Records from a collection
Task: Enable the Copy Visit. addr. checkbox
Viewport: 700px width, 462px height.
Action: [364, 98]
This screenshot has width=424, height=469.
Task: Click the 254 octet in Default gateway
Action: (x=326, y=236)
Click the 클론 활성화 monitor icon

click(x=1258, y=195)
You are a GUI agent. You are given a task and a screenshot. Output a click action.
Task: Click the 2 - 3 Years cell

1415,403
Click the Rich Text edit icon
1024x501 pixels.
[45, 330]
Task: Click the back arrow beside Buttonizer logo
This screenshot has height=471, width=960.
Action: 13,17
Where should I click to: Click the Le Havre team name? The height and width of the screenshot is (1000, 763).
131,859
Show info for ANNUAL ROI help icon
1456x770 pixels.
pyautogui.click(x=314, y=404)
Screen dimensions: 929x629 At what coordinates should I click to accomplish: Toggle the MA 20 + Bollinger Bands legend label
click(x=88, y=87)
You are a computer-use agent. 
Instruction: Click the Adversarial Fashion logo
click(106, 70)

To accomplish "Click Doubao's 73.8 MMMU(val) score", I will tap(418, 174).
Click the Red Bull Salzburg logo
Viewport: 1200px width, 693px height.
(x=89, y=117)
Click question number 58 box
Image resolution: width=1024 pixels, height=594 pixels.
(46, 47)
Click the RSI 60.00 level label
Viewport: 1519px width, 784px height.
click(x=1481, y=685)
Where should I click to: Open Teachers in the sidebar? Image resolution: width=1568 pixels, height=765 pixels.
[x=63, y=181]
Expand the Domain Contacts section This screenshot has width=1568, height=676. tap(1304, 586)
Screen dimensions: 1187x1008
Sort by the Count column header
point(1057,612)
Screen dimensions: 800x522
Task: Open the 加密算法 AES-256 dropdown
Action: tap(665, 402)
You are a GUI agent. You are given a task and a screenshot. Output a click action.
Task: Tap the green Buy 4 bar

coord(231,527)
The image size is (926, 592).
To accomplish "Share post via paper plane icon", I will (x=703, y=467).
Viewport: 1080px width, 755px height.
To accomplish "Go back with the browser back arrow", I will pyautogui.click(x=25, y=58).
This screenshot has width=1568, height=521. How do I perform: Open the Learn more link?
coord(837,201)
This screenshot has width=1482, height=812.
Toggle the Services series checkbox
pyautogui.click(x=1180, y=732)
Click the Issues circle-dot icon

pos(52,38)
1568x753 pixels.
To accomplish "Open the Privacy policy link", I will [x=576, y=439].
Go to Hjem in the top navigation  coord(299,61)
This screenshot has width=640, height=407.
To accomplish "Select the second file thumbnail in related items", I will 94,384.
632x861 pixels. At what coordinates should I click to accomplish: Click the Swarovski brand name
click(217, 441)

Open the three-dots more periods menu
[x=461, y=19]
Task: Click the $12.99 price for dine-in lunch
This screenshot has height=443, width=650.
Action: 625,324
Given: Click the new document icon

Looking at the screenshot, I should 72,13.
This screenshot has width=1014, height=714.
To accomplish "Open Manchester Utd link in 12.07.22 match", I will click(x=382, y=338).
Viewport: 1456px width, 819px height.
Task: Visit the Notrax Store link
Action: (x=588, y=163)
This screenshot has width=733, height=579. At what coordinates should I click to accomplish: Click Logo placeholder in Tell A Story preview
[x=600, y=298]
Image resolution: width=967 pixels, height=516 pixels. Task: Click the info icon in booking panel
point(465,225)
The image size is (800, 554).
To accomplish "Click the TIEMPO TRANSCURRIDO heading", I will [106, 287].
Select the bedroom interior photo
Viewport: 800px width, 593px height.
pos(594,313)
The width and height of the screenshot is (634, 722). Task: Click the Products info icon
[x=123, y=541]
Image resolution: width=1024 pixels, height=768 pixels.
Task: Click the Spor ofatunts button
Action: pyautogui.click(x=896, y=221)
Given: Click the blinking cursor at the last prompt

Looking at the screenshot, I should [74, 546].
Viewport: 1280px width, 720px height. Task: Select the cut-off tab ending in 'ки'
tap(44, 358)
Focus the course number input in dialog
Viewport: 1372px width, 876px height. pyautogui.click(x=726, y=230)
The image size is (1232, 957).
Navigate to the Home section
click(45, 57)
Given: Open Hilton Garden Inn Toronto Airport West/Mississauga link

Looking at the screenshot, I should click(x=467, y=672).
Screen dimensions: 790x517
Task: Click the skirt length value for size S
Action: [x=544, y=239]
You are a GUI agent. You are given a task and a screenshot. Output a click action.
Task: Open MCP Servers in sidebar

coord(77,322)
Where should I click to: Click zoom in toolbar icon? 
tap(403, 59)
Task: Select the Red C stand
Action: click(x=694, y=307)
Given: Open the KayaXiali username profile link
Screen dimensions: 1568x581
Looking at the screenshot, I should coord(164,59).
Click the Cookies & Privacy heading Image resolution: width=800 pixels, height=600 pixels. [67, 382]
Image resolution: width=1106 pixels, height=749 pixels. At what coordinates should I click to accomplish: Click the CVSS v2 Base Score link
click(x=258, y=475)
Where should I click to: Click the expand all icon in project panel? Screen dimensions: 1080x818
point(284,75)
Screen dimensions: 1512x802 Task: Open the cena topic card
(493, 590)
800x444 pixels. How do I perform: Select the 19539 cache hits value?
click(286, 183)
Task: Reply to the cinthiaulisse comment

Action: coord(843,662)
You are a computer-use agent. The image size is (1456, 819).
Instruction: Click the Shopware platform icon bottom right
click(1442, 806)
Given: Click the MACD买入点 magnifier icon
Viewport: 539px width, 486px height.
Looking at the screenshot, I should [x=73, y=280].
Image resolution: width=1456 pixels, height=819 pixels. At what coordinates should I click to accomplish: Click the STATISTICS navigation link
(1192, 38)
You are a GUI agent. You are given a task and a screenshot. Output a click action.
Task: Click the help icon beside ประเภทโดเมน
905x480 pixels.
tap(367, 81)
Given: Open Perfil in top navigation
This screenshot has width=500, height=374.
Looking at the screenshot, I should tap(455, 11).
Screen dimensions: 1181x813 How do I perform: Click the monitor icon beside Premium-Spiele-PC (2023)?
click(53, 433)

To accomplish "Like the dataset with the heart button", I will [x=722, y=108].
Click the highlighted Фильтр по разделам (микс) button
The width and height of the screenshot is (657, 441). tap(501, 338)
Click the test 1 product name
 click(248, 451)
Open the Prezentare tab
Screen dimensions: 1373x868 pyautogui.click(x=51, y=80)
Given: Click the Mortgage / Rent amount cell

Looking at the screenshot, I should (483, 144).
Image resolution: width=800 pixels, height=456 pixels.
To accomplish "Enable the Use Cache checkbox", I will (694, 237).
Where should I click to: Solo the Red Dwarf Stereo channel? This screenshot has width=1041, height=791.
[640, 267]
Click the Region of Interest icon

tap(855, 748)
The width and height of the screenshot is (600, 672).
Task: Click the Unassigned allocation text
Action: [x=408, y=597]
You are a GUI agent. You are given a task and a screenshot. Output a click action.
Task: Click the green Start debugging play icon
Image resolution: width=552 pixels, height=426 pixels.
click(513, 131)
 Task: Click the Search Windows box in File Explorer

Work order:
From the first record to the last, print each one exactly.

Output for this task:
Task: Enable the Copy Visit. addr. checkbox
Viewport: 700px width, 462px height.
Action: [364, 98]
This screenshot has width=424, height=469.
Task: Click the 254 octet in Default gateway
Action: (x=326, y=236)
Click the 클론 활성화 monitor icon

click(x=1258, y=195)
You are a GUI agent. You are given a task and a screenshot. Output a click action.
Task: Click the 2 - 3 Years cell

1415,403
Click the Rich Text edit icon
1024x501 pixels.
[45, 330]
Task: Click the back arrow beside Buttonizer logo
This screenshot has height=471, width=960.
Action: 13,17
Where should I click to: Click the Le Havre team name? The height and width of the screenshot is (1000, 763).
131,859
Show info for ANNUAL ROI help icon
1456x770 pixels.
pyautogui.click(x=314, y=404)
Screen dimensions: 929x629 At what coordinates should I click to accomplish: Toggle the MA 20 + Bollinger Bands legend label
click(x=88, y=87)
You are a computer-use agent. 
Instruction: Click the Adversarial Fashion logo
click(106, 70)

To accomplish "Click Doubao's 73.8 MMMU(val) score", I will tap(418, 174).
Click the Red Bull Salzburg logo
Viewport: 1200px width, 693px height.
(x=89, y=117)
Click question number 58 box
Image resolution: width=1024 pixels, height=594 pixels.
(46, 47)
Click the RSI 60.00 level label
Viewport: 1519px width, 784px height.
click(x=1481, y=685)
Where should I click to: Open Teachers in the sidebar? Image resolution: width=1568 pixels, height=765 pixels.
[x=63, y=181]
Expand the Domain Contacts section This screenshot has width=1568, height=676. tap(1304, 586)
Screen dimensions: 1187x1008
Sort by the Count column header
point(1057,612)
Screen dimensions: 800x522
Task: Open the 加密算法 AES-256 dropdown
Action: tap(665, 402)
You are a GUI agent. You are given a task and a screenshot. Output a click action.
Task: Tap the green Buy 4 bar

coord(231,527)
The image size is (926, 592).
To accomplish "Share post via paper plane icon", I will (x=703, y=467).
Viewport: 1080px width, 755px height.
To accomplish "Go back with the browser back arrow", I will pyautogui.click(x=25, y=58).
This screenshot has width=1568, height=521. How do I perform: Open the Learn more link?
coord(837,201)
This screenshot has width=1482, height=812.
Toggle the Services series checkbox
pyautogui.click(x=1180, y=732)
Click the Issues circle-dot icon

pos(52,38)
1568x753 pixels.
To accomplish "Open the Privacy policy link", I will [x=576, y=439].
Go to Hjem in the top navigation  coord(299,61)
This screenshot has width=640, height=407.
To accomplish "Select the second file thumbnail in related items", I will 94,384.
632x861 pixels. At what coordinates should I click to accomplish: Click the Swarovski brand name
click(217, 441)

Open the three-dots more periods menu
[x=461, y=19]
Task: Click the $12.99 price for dine-in lunch
This screenshot has height=443, width=650.
Action: 625,324
Given: Click the new document icon

Looking at the screenshot, I should 72,13.
This screenshot has width=1014, height=714.
To accomplish "Open Manchester Utd link in 12.07.22 match", I will click(x=382, y=338).
Viewport: 1456px width, 819px height.
Task: Visit the Notrax Store link
Action: (x=588, y=163)
This screenshot has width=733, height=579. At what coordinates should I click to accomplish: Click Logo placeholder in Tell A Story preview
[x=600, y=298]
Image resolution: width=967 pixels, height=516 pixels. Task: Click the info icon in booking panel
point(465,225)
The image size is (800, 554).
To accomplish "Click the TIEMPO TRANSCURRIDO heading", I will [106, 287].
Select the bedroom interior photo
Viewport: 800px width, 593px height.
pos(594,313)
The width and height of the screenshot is (634, 722). Task: Click the Products info icon
[x=123, y=541]
Image resolution: width=1024 pixels, height=768 pixels.
Task: Click the Spor ofatunts button
Action: pyautogui.click(x=896, y=221)
Given: Click the blinking cursor at the last prompt

Looking at the screenshot, I should [74, 546].
Viewport: 1280px width, 720px height. Task: Select the cut-off tab ending in 'ки'
tap(44, 358)
Focus the course number input in dialog
Viewport: 1372px width, 876px height. pyautogui.click(x=726, y=230)
The image size is (1232, 957).
Navigate to the Home section
click(45, 57)
Given: Open Hilton Garden Inn Toronto Airport West/Mississauga link

Looking at the screenshot, I should click(x=467, y=672).
Screen dimensions: 790x517
Task: Click the skirt length value for size S
Action: [x=544, y=239]
You are a GUI agent. You are given a task and a screenshot. Output a click action.
Task: Open MCP Servers in sidebar

coord(77,322)
Where should I click to: Click zoom in toolbar icon? 
tap(403, 59)
Task: Select the Red C stand
Action: click(x=694, y=307)
Given: Open the KayaXiali username profile link
Screen dimensions: 1568x581
Looking at the screenshot, I should coord(164,59).
Click the Cookies & Privacy heading Image resolution: width=800 pixels, height=600 pixels. [67, 382]
Image resolution: width=1106 pixels, height=749 pixels. At what coordinates should I click to accomplish: Click the CVSS v2 Base Score link
click(x=258, y=475)
Where should I click to: Click the expand all icon in project panel? Screen dimensions: 1080x818
point(284,75)
Screen dimensions: 1512x802 Task: Open the cena topic card
(493, 590)
800x444 pixels. How do I perform: Select the 19539 cache hits value?
click(286, 183)
Task: Reply to the cinthiaulisse comment

Action: coord(843,662)
You are a computer-use agent. The image size is (1456, 819).
Instruction: Click the Shopware platform icon bottom right
click(1442, 806)
Given: Click the MACD买入点 magnifier icon
Viewport: 539px width, 486px height.
Looking at the screenshot, I should [x=73, y=280].
Image resolution: width=1456 pixels, height=819 pixels. At what coordinates should I click to accomplish: Click the STATISTICS navigation link
(1192, 38)
You are a GUI agent. You are given a task and a screenshot. Output a click action.
Task: Click the help icon beside ประเภทโดเมน
905x480 pixels.
tap(367, 81)
Given: Open Perfil in top navigation
This screenshot has width=500, height=374.
Looking at the screenshot, I should tap(455, 11).
Screen dimensions: 1181x813 How do I perform: Click the monitor icon beside Premium-Spiele-PC (2023)?
click(53, 433)

To accomplish "Like the dataset with the heart button", I will [x=722, y=108].
Click the highlighted Фильтр по разделам (микс) button
The width and height of the screenshot is (657, 441). tap(501, 338)
Click the test 1 product name
 click(248, 451)
Open the Prezentare tab
Screen dimensions: 1373x868 pyautogui.click(x=51, y=80)
Given: Click the Mortgage / Rent amount cell

Looking at the screenshot, I should (483, 144).
Image resolution: width=800 pixels, height=456 pixels.
To accomplish "Enable the Use Cache checkbox", I will (694, 237).
Where should I click to: Solo the Red Dwarf Stereo channel? This screenshot has width=1041, height=791.
[640, 267]
Click the Region of Interest icon

tap(855, 748)
The width and height of the screenshot is (600, 672).
Task: Click the Unassigned allocation text
Action: [x=408, y=597]
You are a GUI agent. You are given a task and a screenshot. Output a click action.
Task: Click the green Start debugging play icon
Image resolution: width=552 pixels, height=426 pixels.
click(513, 131)
 Task: Click the Search Windows box in File Explorer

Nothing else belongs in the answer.